Magic carpets and flying horses, caverns glittering with gold, unexpected plotlines following the fortunes of heroes and villains - who can fail to be enthralled by the magic and wonder of the tales of the One Thousand and One Nights?
This most celebrated collections of tales feature shape-shifting and miraculous transportation across continents, powerful jinn who rise like smoke from simple vessels, dreams that delve into the secrets of the subconscious, and gigantic, man-carrying birds.
The backdrop for the tales moves from barren deserts to spectacular cities, from the edge of the world to the inner sanctuaries of mighty rulers. Kings and paupers, benevolent sages and devious magicians, worthy princesses and unscrupulous harlots - all play their part in teaching important truths and providing lively entertainment.
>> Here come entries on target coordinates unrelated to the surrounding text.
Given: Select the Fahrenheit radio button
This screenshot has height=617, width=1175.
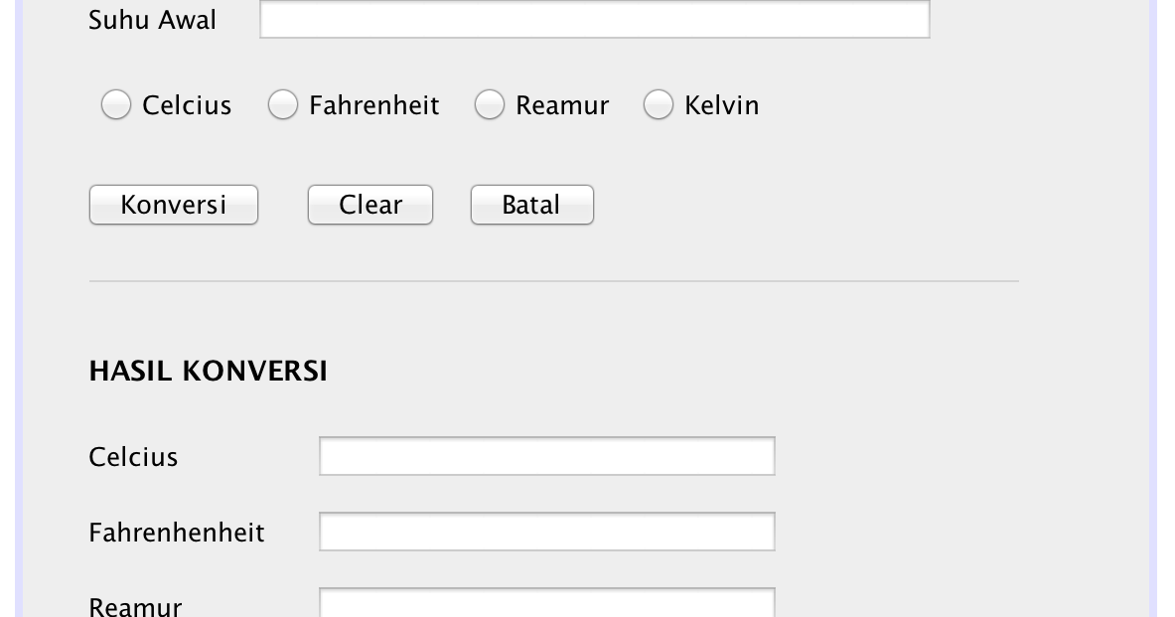Looking at the screenshot, I should click(x=283, y=104).
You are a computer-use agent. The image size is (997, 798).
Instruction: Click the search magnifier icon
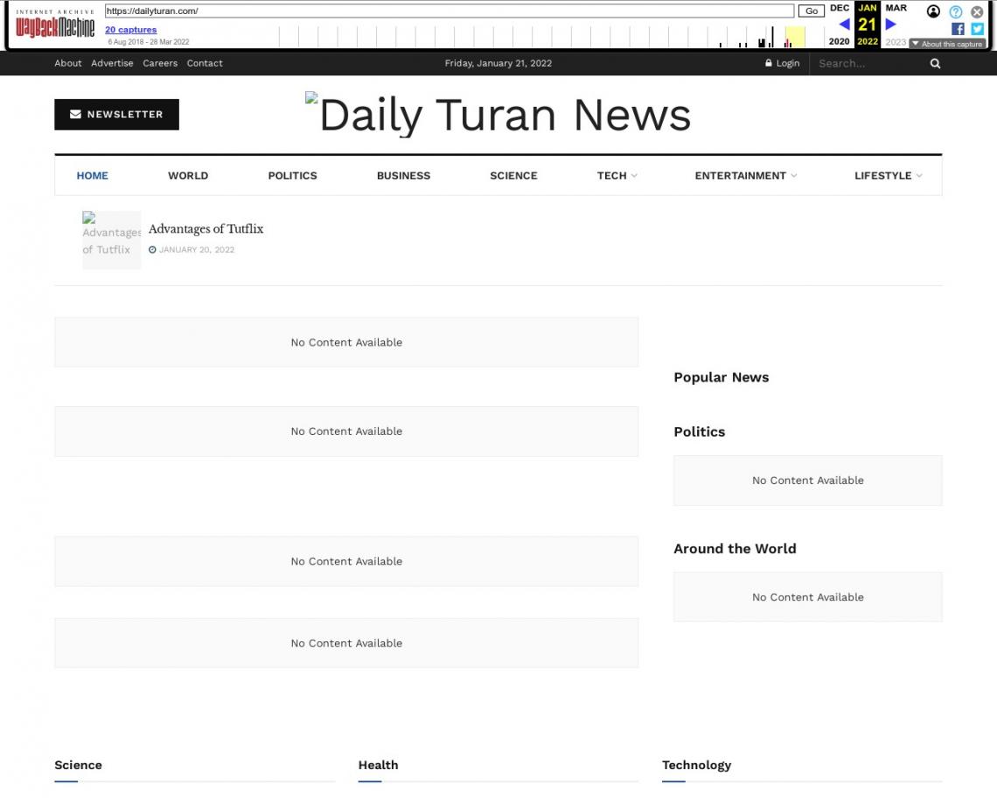pyautogui.click(x=935, y=63)
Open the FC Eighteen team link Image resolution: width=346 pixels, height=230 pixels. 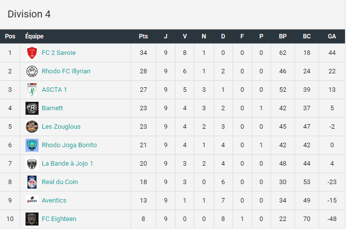pos(59,219)
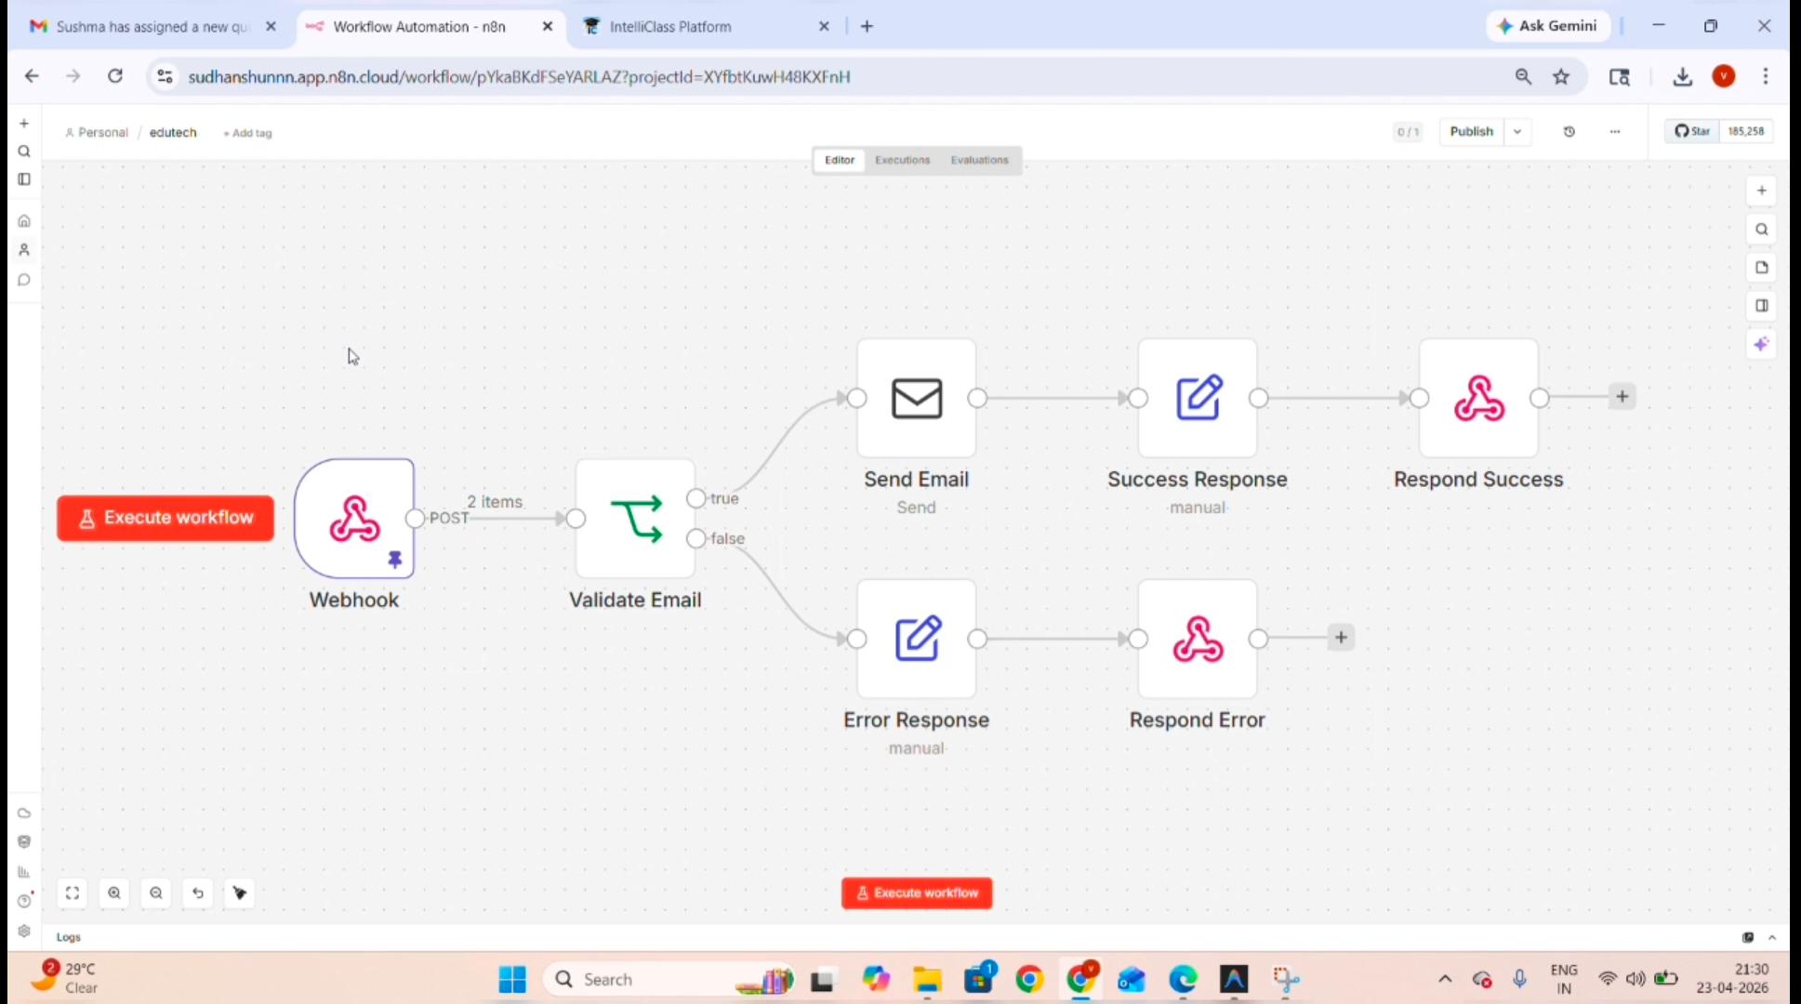
Task: Select the Respond Error node
Action: [1198, 639]

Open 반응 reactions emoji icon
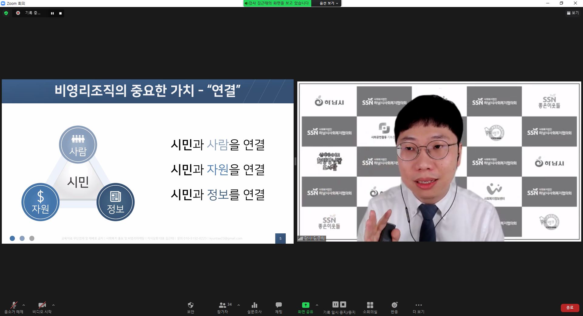[394, 307]
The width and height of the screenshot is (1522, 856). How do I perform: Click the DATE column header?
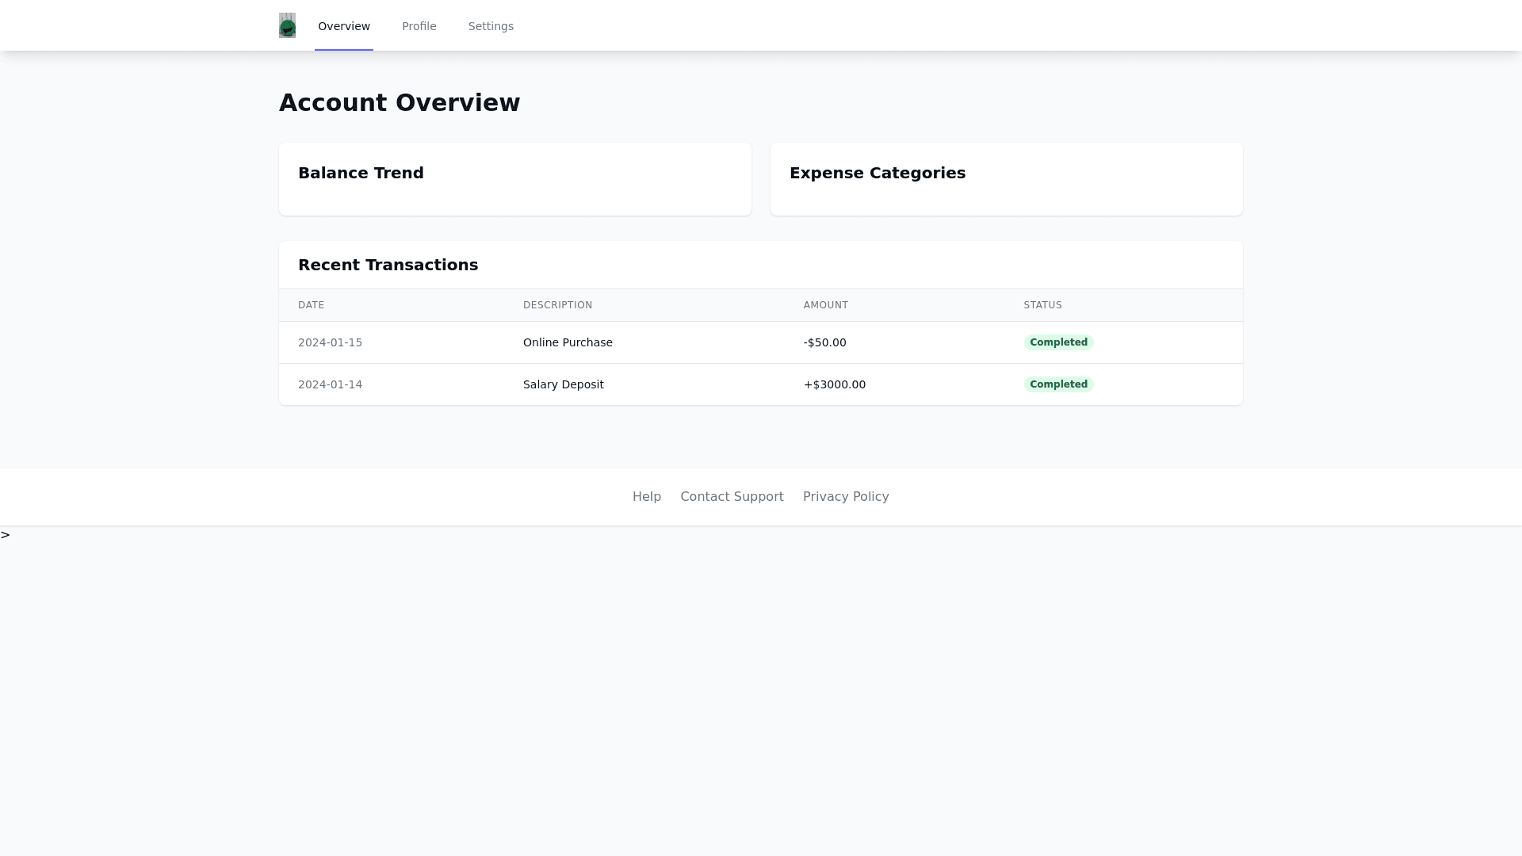point(311,305)
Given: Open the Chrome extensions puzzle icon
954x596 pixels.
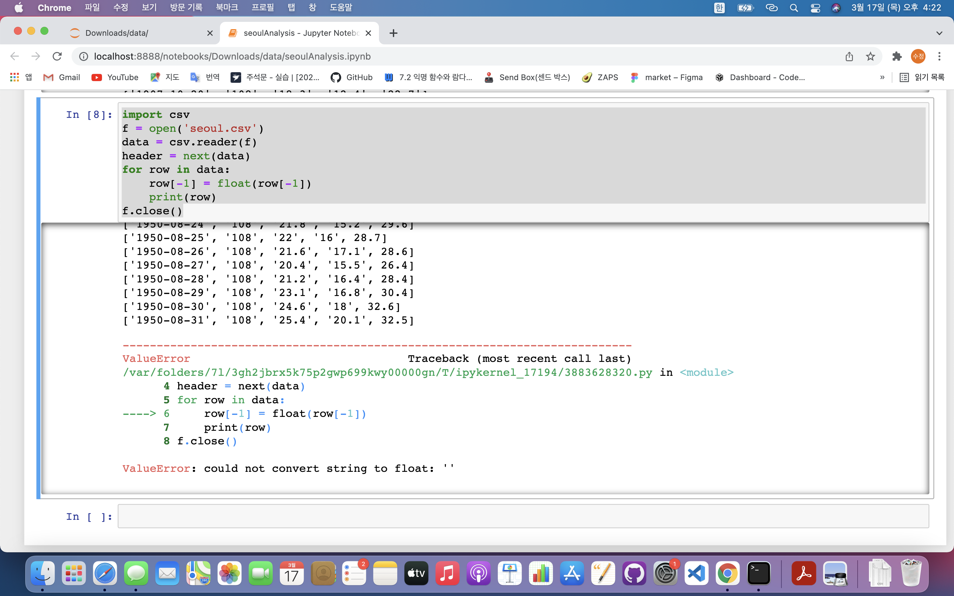Looking at the screenshot, I should (x=897, y=56).
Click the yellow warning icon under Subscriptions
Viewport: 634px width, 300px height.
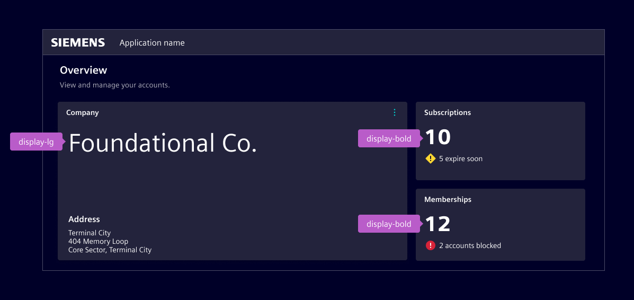430,158
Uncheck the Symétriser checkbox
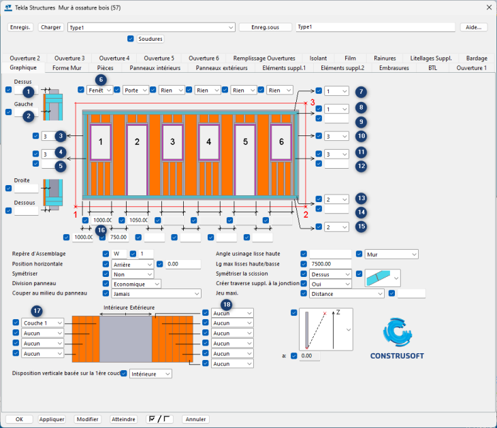 coord(106,274)
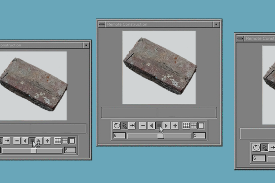Click step-forward right triangle in center window
The image size is (275, 183).
[x=167, y=125]
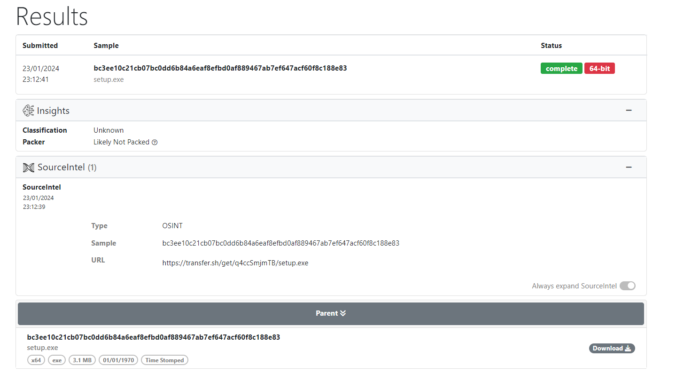Click the 01/01/1970 date tag

click(x=118, y=360)
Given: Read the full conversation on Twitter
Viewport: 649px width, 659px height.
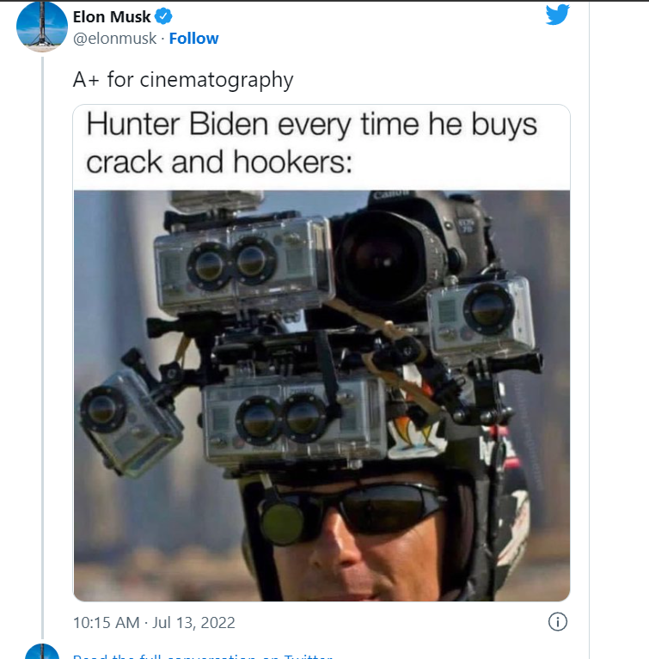Looking at the screenshot, I should (x=203, y=656).
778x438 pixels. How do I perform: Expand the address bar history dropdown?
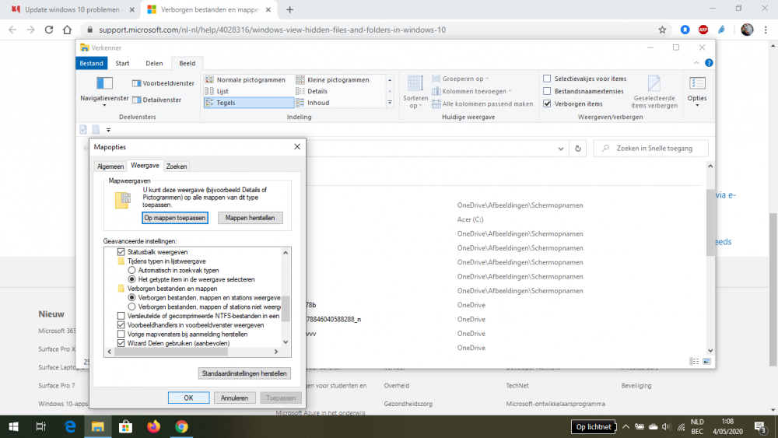[x=560, y=148]
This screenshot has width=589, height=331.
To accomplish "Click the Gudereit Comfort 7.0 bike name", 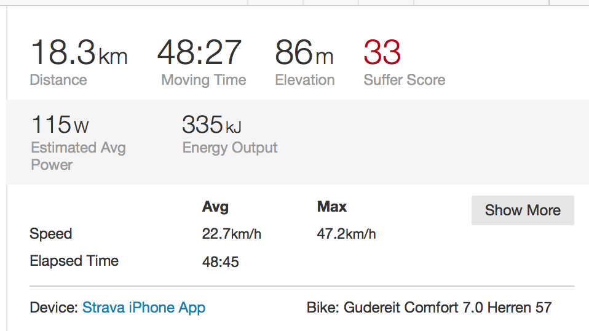I will (x=447, y=308).
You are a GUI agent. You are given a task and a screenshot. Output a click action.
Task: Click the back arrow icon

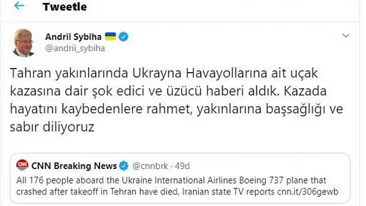pyautogui.click(x=19, y=6)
This innovative book offers retellings of a selection of tales that have captured the imaginations of countless people over many centuries. Accompanying each is a contemporary short story that reframes the messages and teachings of the original, specifically written for an adult audience.
Here are stories of betrayal and murder, exploitation and sibling rivalry, soul-searching and discovery. The modern parallel tales swap the busy alleyways of old Baghdad for the horror of Saddam's prisons, move from following caravans sweeping across the Sahara to modern day pilgrims trekking along the Caminos of northern Spain, and lift Aladdin out of his cave to unwittingly face Triad gangsters and antiques smugglers.
Wayward Baptist ministers, adulterous accountants, and eco-warrior backpackers follow in the footsteps of the no-less colorful characters than those that feature in the original tales.
The result is a gripping collection of tales that may continue to bring the mystery and magic of the Nights to life.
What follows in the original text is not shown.